== Segment start ==

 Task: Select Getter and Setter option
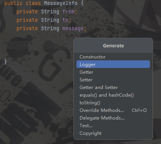[x=113, y=87]
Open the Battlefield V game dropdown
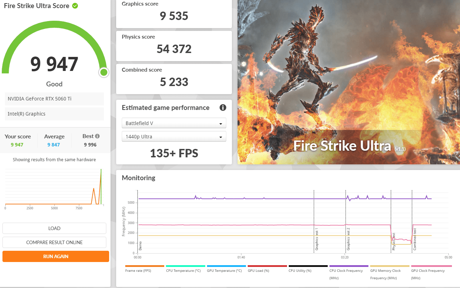The image size is (460, 288). [174, 123]
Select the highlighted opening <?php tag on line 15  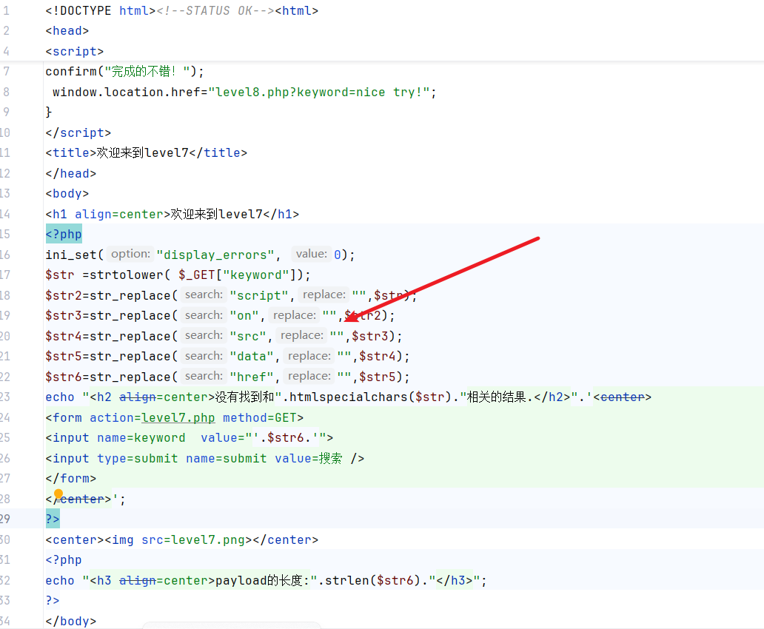pos(64,235)
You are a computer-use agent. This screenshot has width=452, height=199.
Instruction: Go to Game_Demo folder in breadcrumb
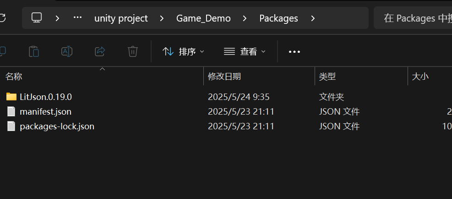tap(203, 18)
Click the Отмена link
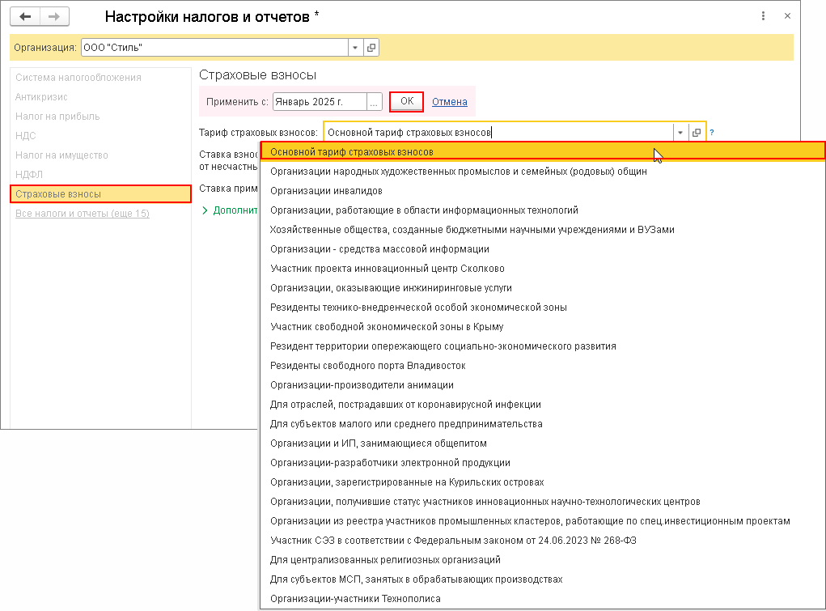 (450, 102)
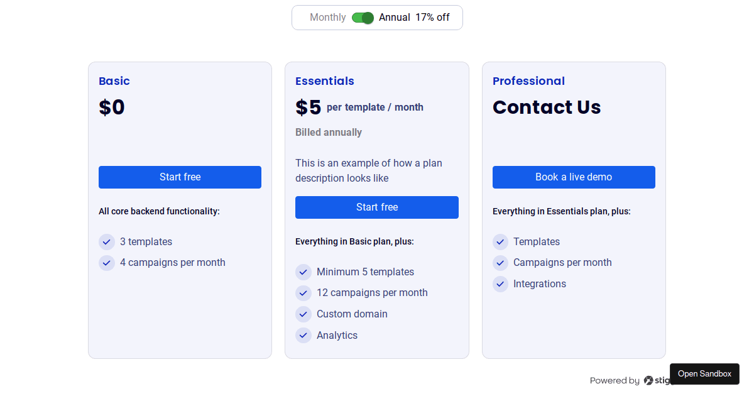Click the Stigg logo icon

647,380
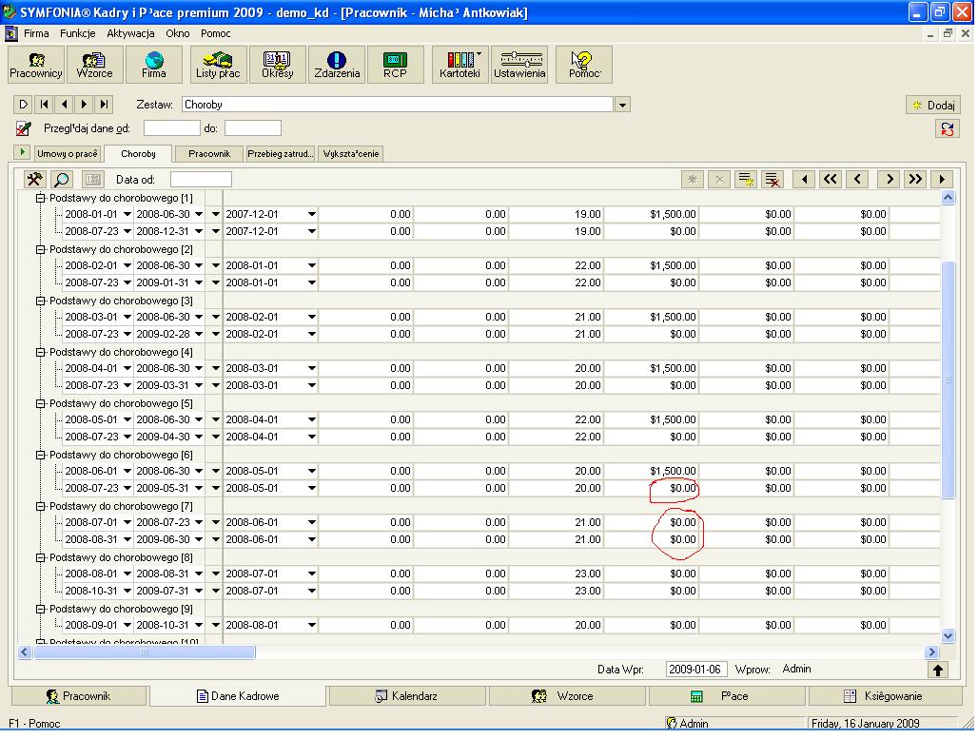
Task: Go to the Kalendarz bottom section
Action: click(407, 696)
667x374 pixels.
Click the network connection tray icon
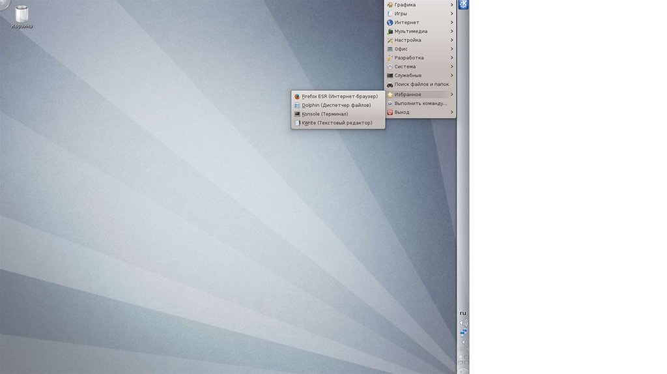coord(463,332)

== Segment end ==

• ASSIGNED TASK
Copy word for word the lines of the records above from the one with "You are a computer-use" up to and including the one with "667x374 pixels.". Skip the pictures.

• ANSWER BELOW
You are a computer-use agent. This screenshot has width=452, height=199.
Instruction: Go to Game_Demo folder in breadcrumb
tap(203, 18)
Click the Отмена link
 (450, 102)
Click the Stigg logo icon

647,380
Task: Go to the Kalendarz bottom section
Action: click(407, 696)
667x374 pixels.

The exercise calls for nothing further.